## Problem to solve
Shift the coordinates by adding 9 to each number, covering only the lines from the one containing "倶楽部 レポート (39, 915)" through the one containing "Etats-Unis (417, 92)", inclusive. Reproduce every line in that span, including those without coordinates, and leave all other text unchanged.

[Word and element pointing entries]
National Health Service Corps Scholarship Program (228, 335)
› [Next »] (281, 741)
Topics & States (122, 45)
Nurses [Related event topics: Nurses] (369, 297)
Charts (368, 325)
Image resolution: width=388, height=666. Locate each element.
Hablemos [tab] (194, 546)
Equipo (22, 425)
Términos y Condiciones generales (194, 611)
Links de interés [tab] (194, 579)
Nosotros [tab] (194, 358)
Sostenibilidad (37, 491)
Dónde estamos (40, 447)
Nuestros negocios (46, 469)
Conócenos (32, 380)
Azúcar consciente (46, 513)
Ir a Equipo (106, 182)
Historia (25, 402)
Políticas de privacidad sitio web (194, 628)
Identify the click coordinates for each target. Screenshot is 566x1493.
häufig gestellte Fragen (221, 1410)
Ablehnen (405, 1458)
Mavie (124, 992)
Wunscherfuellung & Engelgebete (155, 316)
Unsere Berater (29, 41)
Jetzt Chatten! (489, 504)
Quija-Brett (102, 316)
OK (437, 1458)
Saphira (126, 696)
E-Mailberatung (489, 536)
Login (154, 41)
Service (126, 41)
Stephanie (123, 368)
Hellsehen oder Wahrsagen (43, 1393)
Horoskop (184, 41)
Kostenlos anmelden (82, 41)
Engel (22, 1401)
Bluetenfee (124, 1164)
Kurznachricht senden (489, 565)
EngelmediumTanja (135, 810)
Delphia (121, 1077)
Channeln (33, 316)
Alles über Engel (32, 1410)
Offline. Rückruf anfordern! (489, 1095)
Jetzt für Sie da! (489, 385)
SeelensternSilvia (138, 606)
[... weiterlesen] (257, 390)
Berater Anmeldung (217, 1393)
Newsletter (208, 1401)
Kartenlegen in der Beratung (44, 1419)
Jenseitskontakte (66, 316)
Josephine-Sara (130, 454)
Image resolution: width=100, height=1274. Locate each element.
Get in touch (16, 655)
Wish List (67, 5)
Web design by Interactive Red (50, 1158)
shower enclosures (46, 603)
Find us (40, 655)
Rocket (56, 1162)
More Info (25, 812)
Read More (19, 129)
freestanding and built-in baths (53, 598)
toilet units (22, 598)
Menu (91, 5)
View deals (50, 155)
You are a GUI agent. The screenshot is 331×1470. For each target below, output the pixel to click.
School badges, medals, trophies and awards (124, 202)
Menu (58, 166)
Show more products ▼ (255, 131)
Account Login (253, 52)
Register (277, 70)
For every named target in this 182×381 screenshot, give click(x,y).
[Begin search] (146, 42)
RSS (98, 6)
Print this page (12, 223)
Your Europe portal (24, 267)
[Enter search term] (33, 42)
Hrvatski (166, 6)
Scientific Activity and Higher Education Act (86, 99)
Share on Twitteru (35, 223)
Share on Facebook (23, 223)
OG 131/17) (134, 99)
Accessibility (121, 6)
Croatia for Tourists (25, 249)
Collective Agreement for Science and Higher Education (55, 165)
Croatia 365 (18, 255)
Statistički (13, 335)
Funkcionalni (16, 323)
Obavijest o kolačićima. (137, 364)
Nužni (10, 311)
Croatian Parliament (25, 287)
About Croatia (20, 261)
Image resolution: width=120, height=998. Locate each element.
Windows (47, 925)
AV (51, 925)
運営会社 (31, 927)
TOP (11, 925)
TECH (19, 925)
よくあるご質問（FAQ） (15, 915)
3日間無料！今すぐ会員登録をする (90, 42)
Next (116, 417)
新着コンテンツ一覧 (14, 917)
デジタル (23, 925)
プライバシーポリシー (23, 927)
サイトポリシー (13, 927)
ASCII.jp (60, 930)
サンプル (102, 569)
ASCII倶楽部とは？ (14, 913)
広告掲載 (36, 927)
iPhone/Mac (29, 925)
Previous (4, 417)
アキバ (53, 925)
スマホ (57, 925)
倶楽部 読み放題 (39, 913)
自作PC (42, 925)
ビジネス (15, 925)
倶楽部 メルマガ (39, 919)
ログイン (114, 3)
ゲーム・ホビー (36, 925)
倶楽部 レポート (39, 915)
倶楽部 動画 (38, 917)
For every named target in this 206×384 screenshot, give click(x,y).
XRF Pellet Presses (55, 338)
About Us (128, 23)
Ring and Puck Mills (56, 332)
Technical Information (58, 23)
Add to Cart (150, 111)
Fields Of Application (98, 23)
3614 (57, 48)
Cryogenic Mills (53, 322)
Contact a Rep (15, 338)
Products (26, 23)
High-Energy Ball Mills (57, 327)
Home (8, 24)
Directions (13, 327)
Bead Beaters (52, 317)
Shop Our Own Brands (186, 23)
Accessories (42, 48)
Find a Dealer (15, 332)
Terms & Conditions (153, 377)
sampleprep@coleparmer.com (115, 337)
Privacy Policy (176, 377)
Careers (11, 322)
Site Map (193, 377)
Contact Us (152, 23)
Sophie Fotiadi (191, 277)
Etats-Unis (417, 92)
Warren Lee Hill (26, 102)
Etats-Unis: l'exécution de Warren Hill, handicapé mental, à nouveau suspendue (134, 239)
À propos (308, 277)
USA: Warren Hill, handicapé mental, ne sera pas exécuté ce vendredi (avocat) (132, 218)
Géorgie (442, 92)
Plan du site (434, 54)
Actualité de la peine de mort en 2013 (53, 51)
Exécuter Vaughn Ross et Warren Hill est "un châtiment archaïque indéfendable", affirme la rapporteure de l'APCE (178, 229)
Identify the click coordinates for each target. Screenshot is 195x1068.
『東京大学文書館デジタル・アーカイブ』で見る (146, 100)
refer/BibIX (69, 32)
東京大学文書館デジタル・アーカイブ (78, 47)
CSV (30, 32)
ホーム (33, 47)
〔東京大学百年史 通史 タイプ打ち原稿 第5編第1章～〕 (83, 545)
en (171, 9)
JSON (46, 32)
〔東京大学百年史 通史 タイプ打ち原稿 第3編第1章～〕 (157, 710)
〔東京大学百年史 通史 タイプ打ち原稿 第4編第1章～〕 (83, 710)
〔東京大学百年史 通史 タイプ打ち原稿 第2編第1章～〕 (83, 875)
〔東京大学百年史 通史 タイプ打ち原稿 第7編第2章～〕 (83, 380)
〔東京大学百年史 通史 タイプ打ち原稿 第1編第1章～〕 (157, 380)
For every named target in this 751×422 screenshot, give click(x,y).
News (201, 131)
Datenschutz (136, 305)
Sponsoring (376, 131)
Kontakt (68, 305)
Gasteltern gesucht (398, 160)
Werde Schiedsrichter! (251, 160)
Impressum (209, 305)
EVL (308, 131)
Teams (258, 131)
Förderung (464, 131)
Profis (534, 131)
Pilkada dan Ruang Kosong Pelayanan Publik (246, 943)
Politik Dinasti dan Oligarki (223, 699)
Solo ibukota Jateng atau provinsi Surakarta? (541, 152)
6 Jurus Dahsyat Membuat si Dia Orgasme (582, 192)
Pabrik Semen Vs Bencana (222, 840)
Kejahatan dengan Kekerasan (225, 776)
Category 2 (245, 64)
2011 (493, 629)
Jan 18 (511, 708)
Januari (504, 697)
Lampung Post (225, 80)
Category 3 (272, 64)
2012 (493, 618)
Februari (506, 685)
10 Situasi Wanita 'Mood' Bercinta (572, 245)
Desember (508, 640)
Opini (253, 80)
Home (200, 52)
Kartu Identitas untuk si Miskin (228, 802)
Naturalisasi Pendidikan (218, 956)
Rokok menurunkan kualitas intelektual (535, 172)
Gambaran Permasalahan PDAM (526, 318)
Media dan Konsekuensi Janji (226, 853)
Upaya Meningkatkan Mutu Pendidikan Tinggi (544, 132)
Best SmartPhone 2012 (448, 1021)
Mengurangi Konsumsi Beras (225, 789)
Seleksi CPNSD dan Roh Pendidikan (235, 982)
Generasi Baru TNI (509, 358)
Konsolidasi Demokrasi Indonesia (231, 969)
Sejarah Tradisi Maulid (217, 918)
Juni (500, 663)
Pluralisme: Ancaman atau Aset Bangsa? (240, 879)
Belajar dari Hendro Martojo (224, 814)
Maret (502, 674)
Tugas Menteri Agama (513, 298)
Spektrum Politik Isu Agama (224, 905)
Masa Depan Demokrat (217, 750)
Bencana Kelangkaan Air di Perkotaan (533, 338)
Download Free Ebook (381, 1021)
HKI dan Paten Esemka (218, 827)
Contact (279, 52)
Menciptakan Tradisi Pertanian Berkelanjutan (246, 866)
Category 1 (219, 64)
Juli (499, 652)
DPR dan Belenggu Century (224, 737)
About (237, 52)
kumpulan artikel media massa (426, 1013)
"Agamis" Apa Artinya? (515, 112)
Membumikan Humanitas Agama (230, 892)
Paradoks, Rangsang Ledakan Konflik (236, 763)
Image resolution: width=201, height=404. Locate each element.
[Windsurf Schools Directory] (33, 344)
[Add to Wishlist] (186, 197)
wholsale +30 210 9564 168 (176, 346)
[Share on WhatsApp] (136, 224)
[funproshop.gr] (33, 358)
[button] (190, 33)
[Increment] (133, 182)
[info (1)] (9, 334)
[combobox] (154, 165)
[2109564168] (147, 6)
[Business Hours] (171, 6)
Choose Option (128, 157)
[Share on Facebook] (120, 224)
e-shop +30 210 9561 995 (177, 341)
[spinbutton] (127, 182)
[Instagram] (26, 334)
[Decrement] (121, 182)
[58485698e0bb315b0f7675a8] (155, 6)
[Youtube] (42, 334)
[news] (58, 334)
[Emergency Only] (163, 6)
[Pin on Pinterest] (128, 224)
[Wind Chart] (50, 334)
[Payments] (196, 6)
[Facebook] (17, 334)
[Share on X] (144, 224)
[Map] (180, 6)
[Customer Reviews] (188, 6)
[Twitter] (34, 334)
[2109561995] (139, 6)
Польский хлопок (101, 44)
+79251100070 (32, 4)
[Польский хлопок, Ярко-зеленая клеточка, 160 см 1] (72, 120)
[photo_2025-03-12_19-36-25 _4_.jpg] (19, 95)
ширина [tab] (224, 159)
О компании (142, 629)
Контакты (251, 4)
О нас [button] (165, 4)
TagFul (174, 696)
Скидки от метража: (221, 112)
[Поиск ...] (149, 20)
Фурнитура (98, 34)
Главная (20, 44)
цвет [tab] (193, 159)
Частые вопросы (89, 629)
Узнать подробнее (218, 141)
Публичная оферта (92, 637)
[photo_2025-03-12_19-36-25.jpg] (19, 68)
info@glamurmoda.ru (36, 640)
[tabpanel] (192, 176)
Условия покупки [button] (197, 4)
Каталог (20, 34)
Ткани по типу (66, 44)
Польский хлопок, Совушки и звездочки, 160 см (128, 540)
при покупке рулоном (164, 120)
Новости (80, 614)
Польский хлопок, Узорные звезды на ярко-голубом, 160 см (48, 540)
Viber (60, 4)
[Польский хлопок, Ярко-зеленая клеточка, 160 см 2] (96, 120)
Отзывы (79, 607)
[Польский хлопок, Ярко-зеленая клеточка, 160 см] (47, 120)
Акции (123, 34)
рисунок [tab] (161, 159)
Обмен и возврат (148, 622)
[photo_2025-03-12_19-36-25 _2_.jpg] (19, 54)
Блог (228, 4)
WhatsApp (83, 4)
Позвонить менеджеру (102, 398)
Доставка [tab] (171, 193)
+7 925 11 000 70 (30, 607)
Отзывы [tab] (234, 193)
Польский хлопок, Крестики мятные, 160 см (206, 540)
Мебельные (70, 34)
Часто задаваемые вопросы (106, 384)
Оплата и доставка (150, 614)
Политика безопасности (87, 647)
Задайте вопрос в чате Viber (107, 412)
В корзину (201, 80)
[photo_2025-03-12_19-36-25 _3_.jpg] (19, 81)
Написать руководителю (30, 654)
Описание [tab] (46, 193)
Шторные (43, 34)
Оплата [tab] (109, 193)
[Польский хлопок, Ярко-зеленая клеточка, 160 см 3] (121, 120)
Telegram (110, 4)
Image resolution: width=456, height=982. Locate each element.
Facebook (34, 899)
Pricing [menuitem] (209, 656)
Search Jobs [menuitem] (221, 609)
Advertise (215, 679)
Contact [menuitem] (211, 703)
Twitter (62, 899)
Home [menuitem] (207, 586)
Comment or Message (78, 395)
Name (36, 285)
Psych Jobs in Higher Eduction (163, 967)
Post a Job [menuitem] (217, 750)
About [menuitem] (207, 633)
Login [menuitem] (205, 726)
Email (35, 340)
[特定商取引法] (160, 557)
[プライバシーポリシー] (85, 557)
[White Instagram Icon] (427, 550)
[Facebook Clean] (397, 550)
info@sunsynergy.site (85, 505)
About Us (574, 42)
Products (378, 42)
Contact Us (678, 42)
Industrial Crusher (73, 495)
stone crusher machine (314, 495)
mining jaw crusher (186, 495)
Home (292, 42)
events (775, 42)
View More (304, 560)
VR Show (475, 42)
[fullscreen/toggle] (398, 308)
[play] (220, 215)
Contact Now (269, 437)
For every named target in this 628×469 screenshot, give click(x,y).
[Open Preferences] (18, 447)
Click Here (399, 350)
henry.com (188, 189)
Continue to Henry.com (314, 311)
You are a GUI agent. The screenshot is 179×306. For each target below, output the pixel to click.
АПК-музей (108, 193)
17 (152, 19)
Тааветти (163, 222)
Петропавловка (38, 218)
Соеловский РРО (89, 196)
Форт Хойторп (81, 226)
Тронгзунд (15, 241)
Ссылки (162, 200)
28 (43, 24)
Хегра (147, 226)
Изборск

## Solution for this exercise
倶楽部 レポート (48, 924)
倶楽部 動画 (47, 926)
For every named target in this 206×384 screenshot, give click(x,y).
XRF Pellet Presses (64, 347)
About Us (137, 32)
Ring and Puck Mills (65, 341)
Technical Information (67, 32)
Add to Cart (159, 120)
Fields Of Application (107, 32)
3614 (66, 57)
Cryogenic Mills (62, 331)
Contact a Rep (24, 347)
Products (35, 32)
High-Energy Ball Mills (66, 336)
Home (17, 33)
Directions (22, 336)
Bead Beaters (61, 326)
Shop Our Own Brands (195, 32)
Accessories (51, 57)
Find a Dealer (24, 341)
Terms & Conditions (162, 386)
sampleprep@coleparmer.com (124, 346)
Privacy Policy (185, 386)
Careers (20, 331)
Site Map (202, 386)
Contact Us (161, 32)
Sophie Fotiadi (200, 286)
Etats-Unis (426, 101)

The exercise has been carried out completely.